Motivation and Context

The shell-based integration tests (test.sh) were slow, fragile, invisible to go test, and produced no timing metrics. Porting to Go gives us native go test integration, structured assertions via testify, HTTP benchmarks via BenchmarkXxx, and reliable seeding with polling instead of sleep 5.

Splitting the monolith was driven by a code quality review that flagged the file at 1034 lines (71 shy of the 1k threshold) bundling server lifecycle, HTTP helpers, test functions, and benchmarks into one file.
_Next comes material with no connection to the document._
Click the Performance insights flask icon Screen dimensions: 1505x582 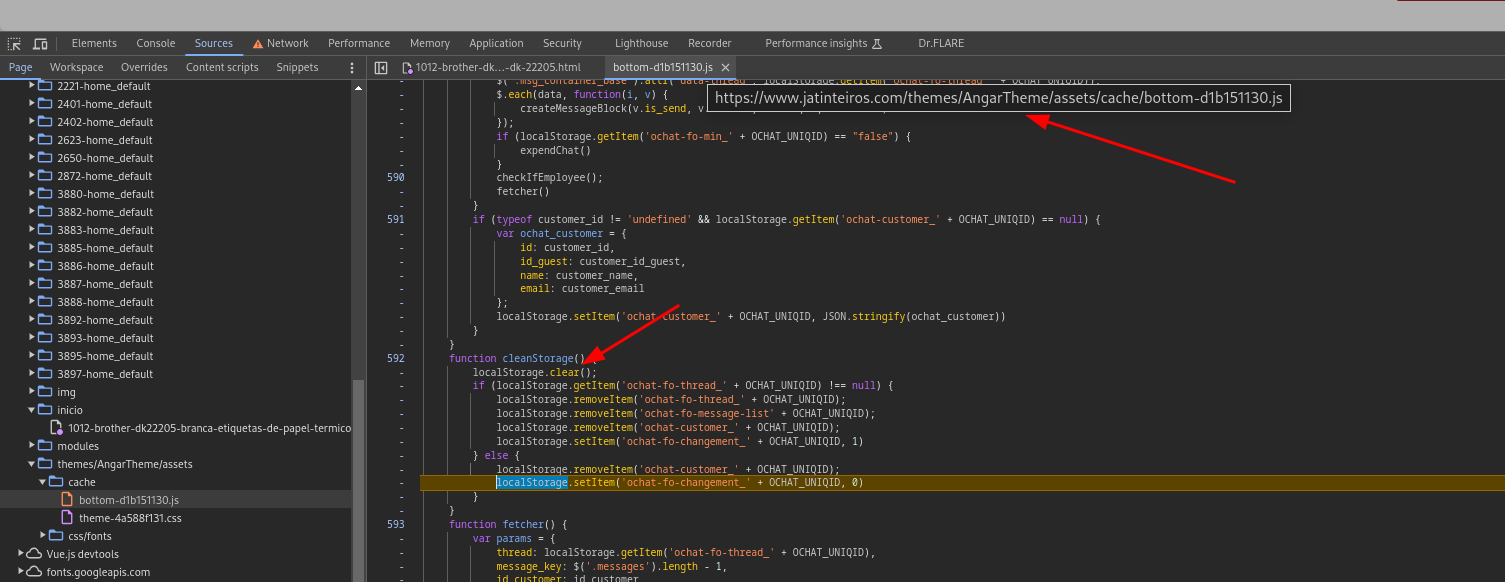[x=877, y=44]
Closes: this replaces the old integration test approach entirely; no corresponding issue.

How Has This Been Tested?

  • go vet -tags=integration ./integration_tests/ — clean
  • make test-integration — auto-starts server, runs all 12 test functions against SQLite
  • go test -tags=integration -bench=. -benchmem ./integration_tests/ — all 12 benchmarks run
  • Existing make test (unit tests) — unaffected
  • Existing make test-e2e — unaffected
  • CI changes run in GitHub Actions integration_test job

Types of changes

  • Bug fix (non-breaking change which fixes an issue)
  • New feature (non-breaking change which adds functionality)
  • Breaking change (fix or feature that would cause existing functionality to change)

Checklist:

  • My code follows the code style of this project.
  • My change requires a change to the documentation.
  • I have updated the documentation accordingly.
  • I have added tests to cover my changes.
  • All new and existing tests passed.

close #700

… shell fallback

- Split integration_test.go (1034 lines) into 4 focused files:
  - integration_server.go: TestMain, lifecycle, seed runner
  - integration_client.go: HTTP helpers
  - integration_benchmark_test.go: benchmarks
  - integration_test.go: test functions only
- Replace init() side effect with explicit initFlagDefs()
- Flatten opGroup nested machinery to single []entry literal
- Delete test.sh and all test-shell references
- Always build fresh to temp dir (no stale-binary footgun)
- Add testing section to docs/home.md
- Update sidebar, AGENTS.md, plan doc to reflect current state
- gitignore integration.test + integration.test.log
@codecov-commenter

codecov-commenter commented Jun 9, 2026

Copy link
Copy Markdown

⚠️ Please install the 'codecov app svg image' to ensure uploads and comments are reliably processed by Codecov.

Codecov Report

✅ All modified and coverable lines are covered by tests.
✅ Project coverage is 76.87%. Comparing base (770461b) to head (b38629a).
⚠️ Report is 48 commits behind head on main.
❗ Your organization needs to install the Codecov GitHub app to enable full functionality.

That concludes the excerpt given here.